When you were young, doing the same thing every day sounded boring — and perhaps rightly so. It makes sense to move rapidly from one thing to another when you are still discovering yourself, uncovering different aspects of the world, and choosing an identity. But at some point (hopefully sooner rather than later), a person must settle into a chosen path. For me, defining that path has taken a long time, because I have chosen to build a very customized identity. I could have gone to the identity shop and picked one right off of the shelf — 9 to 5er, Rebel Without a Cause, Football Guy, etc. — and there would have been nothing wrong with that. In fact, the smooth socio-economic functioning of our world totally depends upon most people choosing a ready-made identity by the time they finish high school. If a person can be happy by adopting a ready-made identity, they probably should, so long as the identity they adopt is not evil, unkind, or otherwise antisocial. But I decided to do things the hard way — or maybe I didn’t have a choice. I had uncommon interests and proclivities right from the cradle, and I was not good at (nor interested in) much else besides. I tried a bunch of things, one right after the other, found a few that I really liked, and found it difficult to choose just one. It has taken me half my life just to realize that I don’t necessarily have to choose.


I can create. But the more ambitious the project, the more the project requires sustained, consistent, incremental effort. There is no way to build my “self” into a full-fledged “writer, entertainer, educator, and musician” without being all of four of those things every single working day of my life. I also have very important avocational goals that require just as much effort and consistency: physical fitness, learnedness, peace of mind, friendship. I can’t let up on any of this. That is where ritual comes in. Life needs variety — that much is true — but an accomplished life needs twice as much consistency. I am thankful that my circumstances allow me the opportunity to create myself more or less from scratch. I’ve spent a long time laying the groundwork, one piece at a time.  Learning to play a musical instrument, performing magic and mentalism in front of one audience after another, private study, living abroad, earning a master’s degree so I can (try to) teach what I learn, and building a resumé as a writer — all of this is a prelude to the second half of my life.

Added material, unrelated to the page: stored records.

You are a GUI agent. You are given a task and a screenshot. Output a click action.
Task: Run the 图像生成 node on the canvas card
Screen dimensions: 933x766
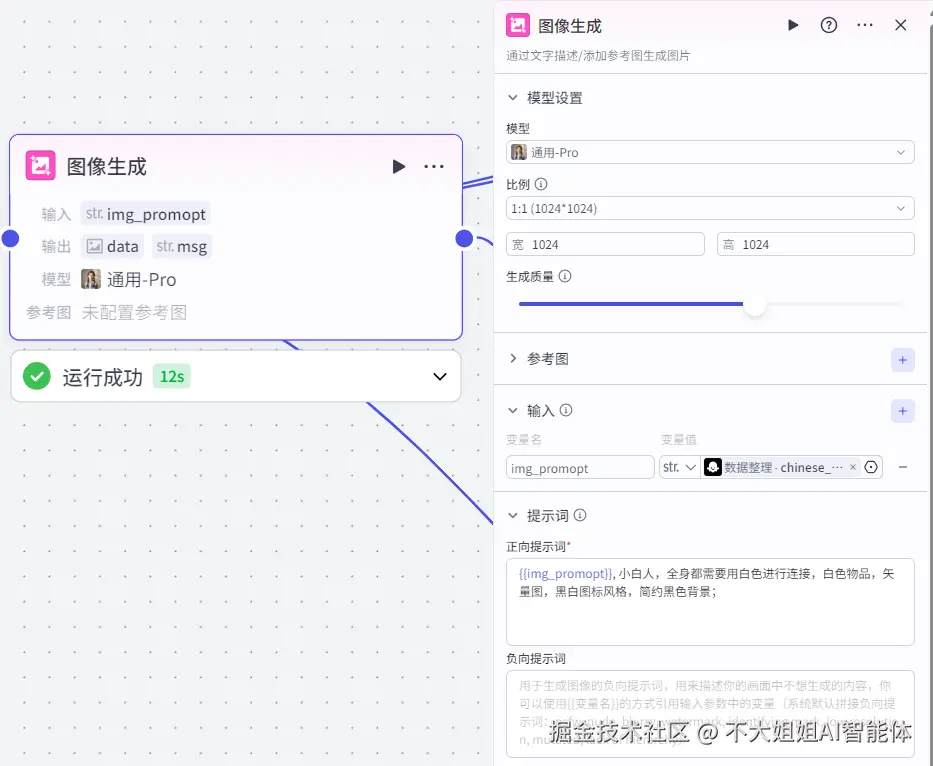click(x=399, y=166)
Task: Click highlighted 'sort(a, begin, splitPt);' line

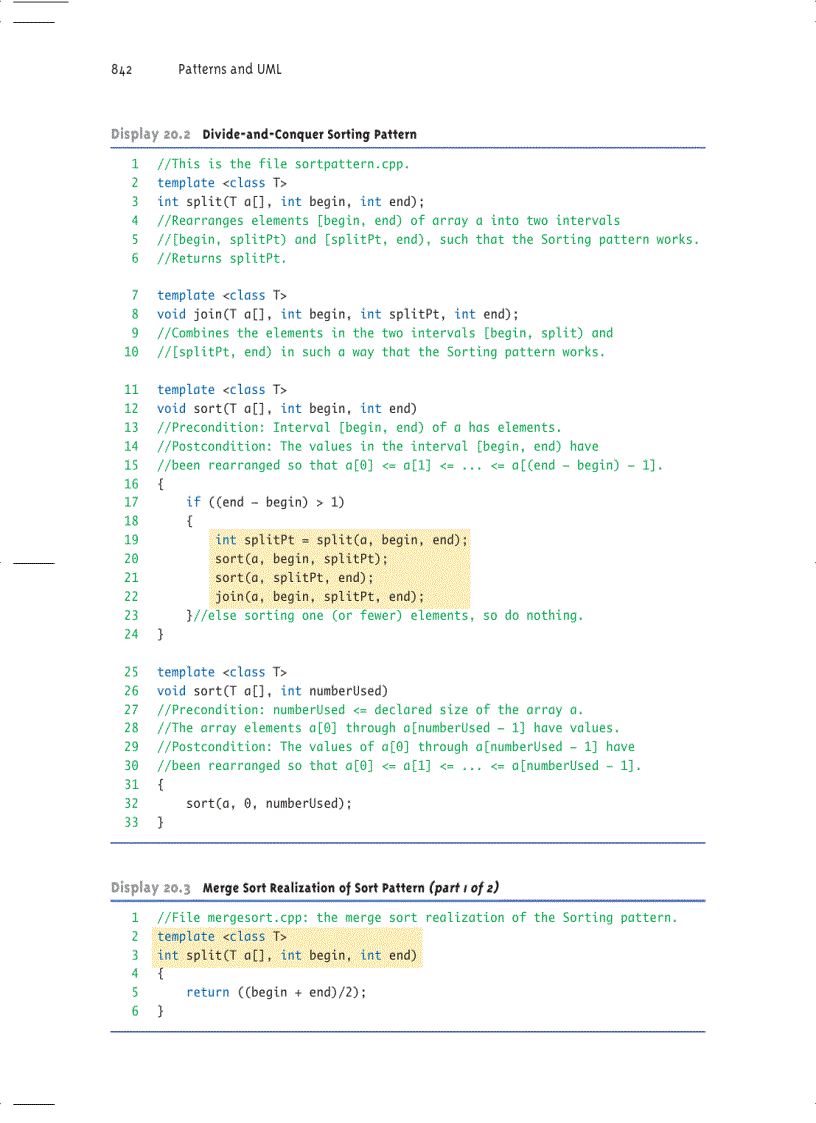Action: (301, 559)
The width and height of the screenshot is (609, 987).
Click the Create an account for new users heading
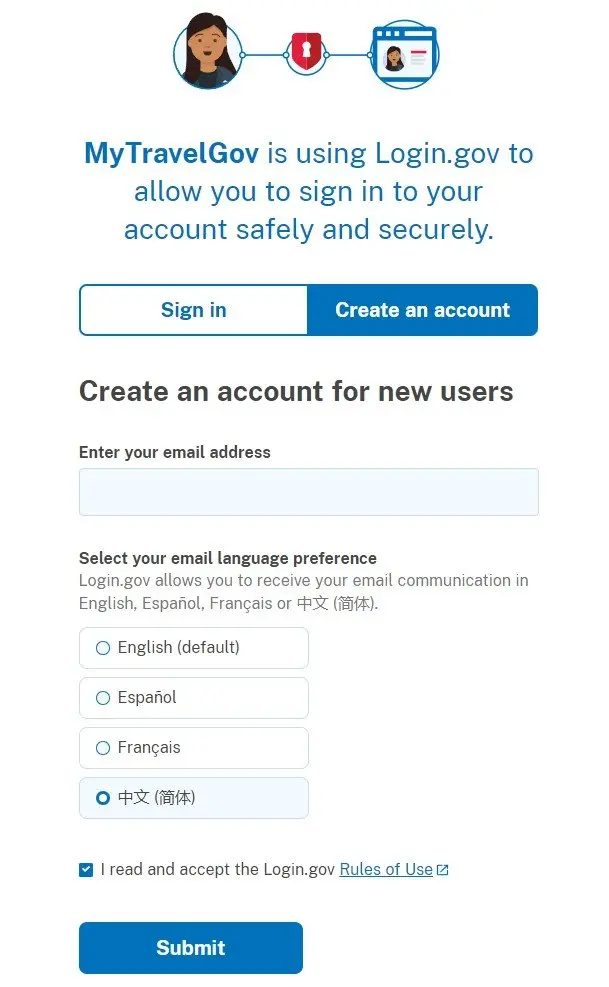click(296, 392)
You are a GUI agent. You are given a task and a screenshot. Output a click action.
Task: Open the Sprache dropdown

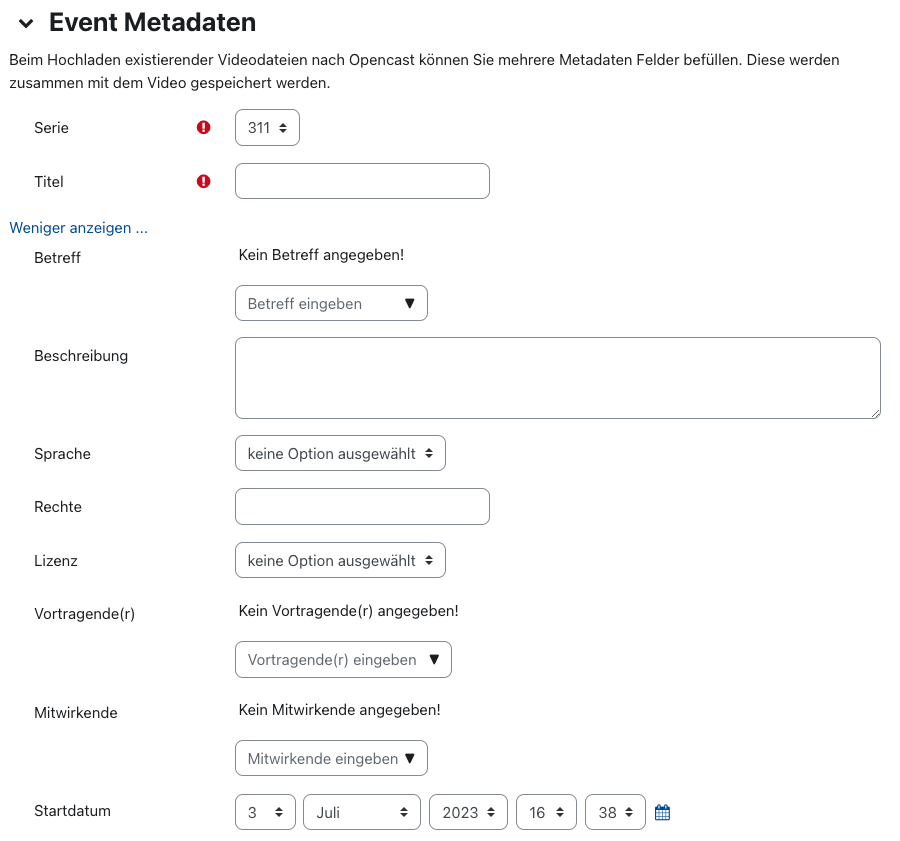coord(340,453)
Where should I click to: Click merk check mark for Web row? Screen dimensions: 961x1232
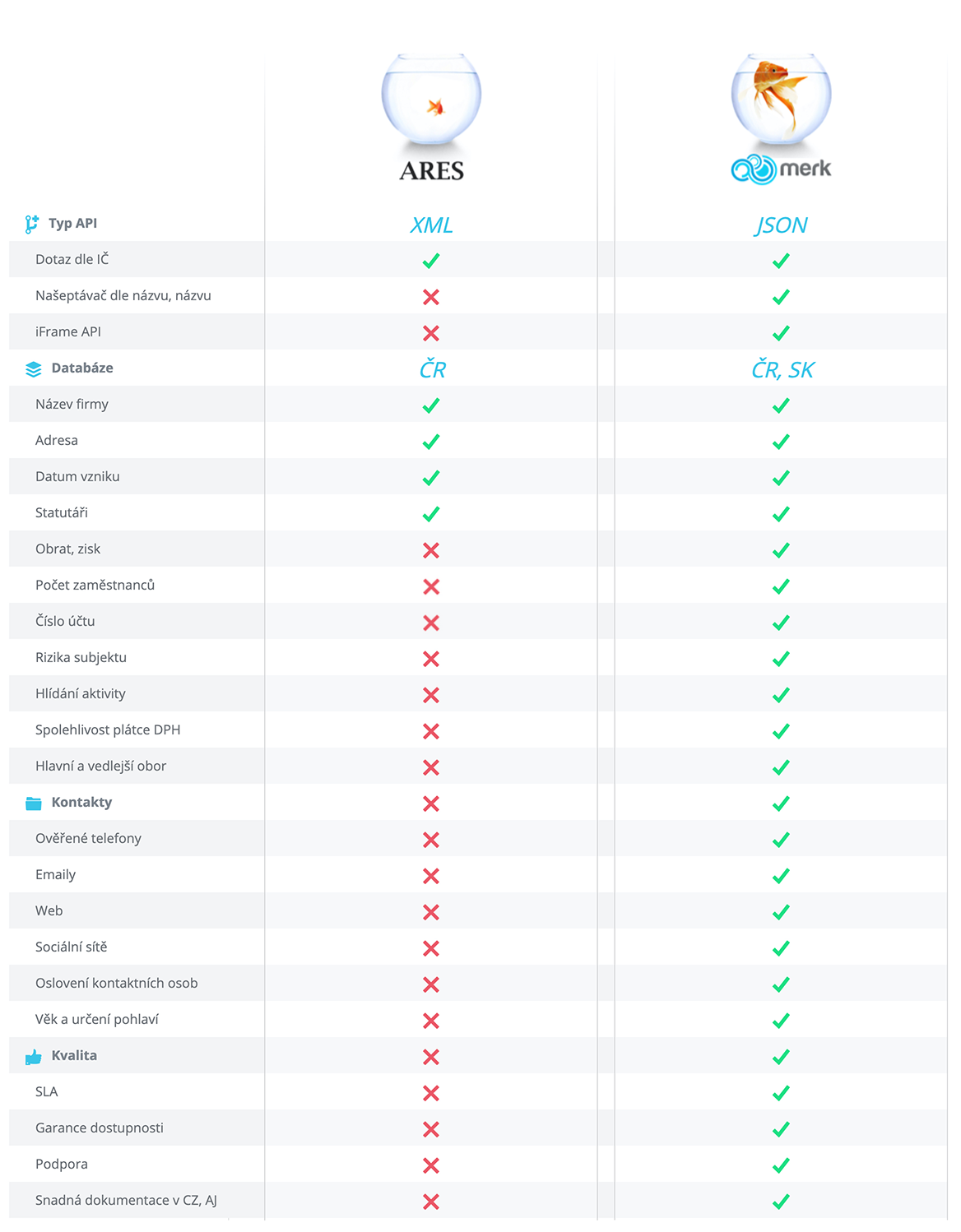point(781,912)
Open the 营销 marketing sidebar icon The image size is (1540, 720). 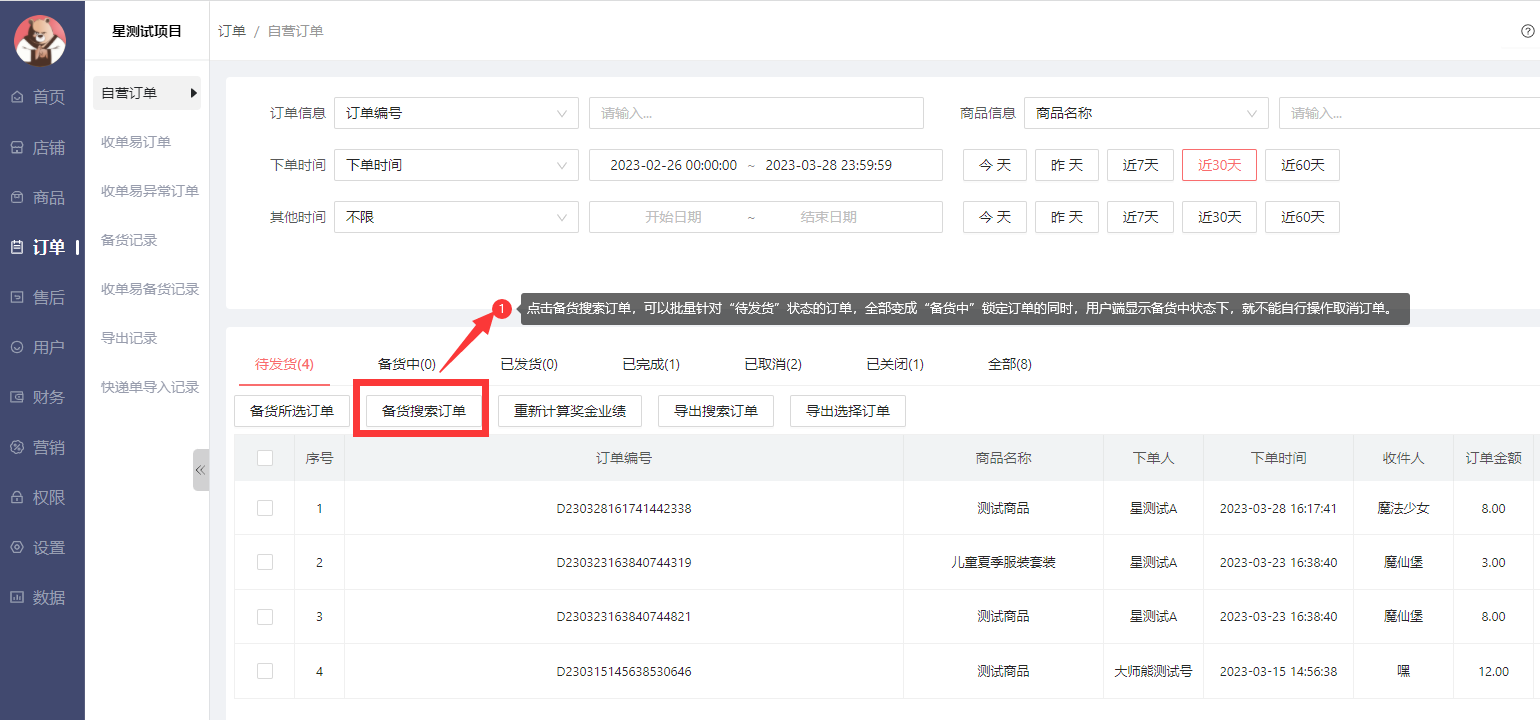(17, 447)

What happens from here comes down to daily rituals.


As the Nike ads say, “Just do it.” That is good advice, as well as probably the best ad campaign slogan ever devised. Nonetheless, I prefer a slightly modified version of that famous slogan:


“Just be it.” Whatever you say you are, be that. Be it every single working day of your life. • If you say you are a magician, but you are not magicshing in front of an audience on a regular basis, then you are a liar.


• If you say you are a musician, but you don’t play in an ensemble or make any recordings, then you are full of it.


• If you say you are an educator, but you don’t read, write, or teach except when you are forced to, you need to stop kidding yourself.


• And if you say you are a writer, but you don’t ever write anything worth reading, then you may as well put down the pen and take a nap. Just be it. Be it every single working day of your life — and by the end of even one of those days, you will already be a genuine success, regardless of who pays you, who appreciates you, who doesn't, and to what degree.